Coinciding with the release of his final volume of The Liberation Trilogy, “The Guns at Last Light: The War in Western Europe, 1944-1945,” Rick Atkinson, New York Times best-selling author and recipient of the 2003 Pulitzer Prize for History, spoke at Campbell Hall this past Sunday, May 18. Atkinson’s talk on the impact of World War II on the United States included a post-lecture Q&A session and opportunities for attendees to get their books autographed.
Atkinson began his career in 1983 at the Washington Post. During his 25-year tenure, he served as reporter, foreign correspondent, and senior editor, covering both domestic and international events. His interest in military history began in 1999, with research into World War II.
Over the last 15 years, he has dedicated himself to completing his best-known work, The Liberation Trilogy, a recount of stories about American Servicemen during the liberation of Europe in the Second World War. Through his three books, Atkinson explores the roles of American Servicemen on the Western front and the impact on the civilian population.

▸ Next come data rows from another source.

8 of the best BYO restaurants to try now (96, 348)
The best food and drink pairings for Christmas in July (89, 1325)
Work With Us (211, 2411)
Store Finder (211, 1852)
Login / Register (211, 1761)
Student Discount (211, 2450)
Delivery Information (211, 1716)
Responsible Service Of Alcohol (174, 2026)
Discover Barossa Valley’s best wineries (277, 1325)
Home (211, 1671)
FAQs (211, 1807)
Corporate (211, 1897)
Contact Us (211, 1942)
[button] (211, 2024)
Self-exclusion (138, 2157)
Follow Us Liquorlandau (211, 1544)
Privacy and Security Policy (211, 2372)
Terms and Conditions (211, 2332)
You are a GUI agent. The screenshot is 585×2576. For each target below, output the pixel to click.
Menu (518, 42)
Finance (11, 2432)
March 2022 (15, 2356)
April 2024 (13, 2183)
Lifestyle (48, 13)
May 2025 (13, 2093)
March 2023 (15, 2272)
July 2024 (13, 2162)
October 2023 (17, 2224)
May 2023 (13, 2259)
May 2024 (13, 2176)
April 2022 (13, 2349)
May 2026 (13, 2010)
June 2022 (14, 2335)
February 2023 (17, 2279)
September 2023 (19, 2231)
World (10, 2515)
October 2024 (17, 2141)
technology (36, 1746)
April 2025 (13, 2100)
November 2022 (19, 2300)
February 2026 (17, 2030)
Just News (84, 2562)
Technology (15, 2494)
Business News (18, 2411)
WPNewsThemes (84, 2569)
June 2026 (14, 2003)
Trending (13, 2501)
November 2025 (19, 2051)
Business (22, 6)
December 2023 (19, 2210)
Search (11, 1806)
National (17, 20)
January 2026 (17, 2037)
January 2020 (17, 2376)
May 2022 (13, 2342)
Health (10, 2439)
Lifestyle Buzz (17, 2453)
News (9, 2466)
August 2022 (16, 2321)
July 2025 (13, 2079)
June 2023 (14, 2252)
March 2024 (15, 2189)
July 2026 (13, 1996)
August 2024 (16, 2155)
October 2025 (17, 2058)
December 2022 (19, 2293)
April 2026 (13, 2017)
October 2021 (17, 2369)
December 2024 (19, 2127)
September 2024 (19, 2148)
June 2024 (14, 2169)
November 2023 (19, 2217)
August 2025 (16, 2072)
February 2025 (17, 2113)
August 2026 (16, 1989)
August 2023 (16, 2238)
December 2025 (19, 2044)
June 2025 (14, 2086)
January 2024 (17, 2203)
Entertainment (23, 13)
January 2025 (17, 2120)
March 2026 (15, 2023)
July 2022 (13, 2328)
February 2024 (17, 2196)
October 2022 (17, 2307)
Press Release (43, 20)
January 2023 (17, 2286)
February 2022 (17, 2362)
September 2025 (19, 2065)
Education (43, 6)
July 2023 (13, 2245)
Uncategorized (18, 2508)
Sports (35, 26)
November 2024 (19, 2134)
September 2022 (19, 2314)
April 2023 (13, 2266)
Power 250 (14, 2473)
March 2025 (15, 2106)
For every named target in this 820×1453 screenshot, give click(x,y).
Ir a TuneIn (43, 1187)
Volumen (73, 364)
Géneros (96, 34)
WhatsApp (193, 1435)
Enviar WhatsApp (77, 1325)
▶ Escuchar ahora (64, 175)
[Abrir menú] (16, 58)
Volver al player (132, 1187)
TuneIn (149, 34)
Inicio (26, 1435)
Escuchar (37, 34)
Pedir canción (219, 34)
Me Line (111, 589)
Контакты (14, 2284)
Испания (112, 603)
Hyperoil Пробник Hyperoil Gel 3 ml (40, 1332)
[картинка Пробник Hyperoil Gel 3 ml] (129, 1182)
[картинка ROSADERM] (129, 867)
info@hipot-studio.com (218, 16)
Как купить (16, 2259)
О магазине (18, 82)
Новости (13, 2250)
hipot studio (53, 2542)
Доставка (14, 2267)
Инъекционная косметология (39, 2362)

His lecture focused on three factors–the magnitude, moral disposition, and enduring consequences of WWII–and over its duration, he explained to the audience why he considers WWII “the greatest catastrophe in human history.” Atkinson hinted at humans’ natural predisposition to conflict, citing the calculations of historian Will Durant, saying “in three-and-a-half millennia of recorded human history, there have only been 256 years where there has not been a war in progress somewhere.”
Atkinson believed WWII “defined a single generation,” considering this period a great and terrible epoch. The leadership of the war effort–George Marshall, Dwight Eisenhower, and Omar Bradley–were all born between 1880 and 1890, whereas many of the service men were born 20 to 30 years later.
By the end of the war, “if you were a German boy born between 1915 and 1924, the odds were one in three that you would be dead,” said Atkinson. “Fourteen percent of the soviet population was killed, [for a combined total of] 60 million dead over 6 years. [This equals] a death roughly every 3 seconds.”
Atkinson also touched on the effects the war had on race and gender during the time.
“The United States was so desperate for infantry during winter 1944,” he said, “[that the] high command agreed to measures that would have normally been unthinkable.”
The war created more than 50 platoons for colored soldiers, notably the Tuskegee airmen and the 761st Tank Battalion. Military service, specifically appointed by the rank of general, was a largely male dominated field of work, while “women were drawn into the workplace.”
Despite women not attaining the rank of general until 1970, Atkinson assured the audience that women played an integral role in the war effort by maintaining a strong domestic economy and filling the jobs their husbands had.
Toward the end of his lecture, Atkinson opened the floor to questions from the audience. When asked to evaluate the appointment of General Eisenhower to Supreme Allied Commander of Europe, Atkinson said that studying Eisenhower for 15 years now has allowed him to ultimately conclude that, “He [Eisenhower] was not a very good field marshal. He does not see the battlefield–spatially and temporally–like a great captain does; he is no Napoleon, and that really eats him.”
However, Atkinson went on and said, “His [Eisenhower’s] job was not to be field marshal; his job was to be Supreme Commander, which he defined as a ‘Chairman of the Board’ for the largest marshal enterprise in the western world, and he’s quite brilliant at that.” Atkinson’s viewpoint was echoed by former President Roosevelt, who wrote “[I chose] Ike [Eisenhower] to be Supreme Commander because he is the best politician among the generals.”
At the end of the program, Roman Baratiak, Associate Director for University of California, Santa Barbara Arts & Lectures, praised Atkinson’s public speaking and presentation skills, commenting that the lecture engaged the audience while discussing the lasting impact of the Second World War.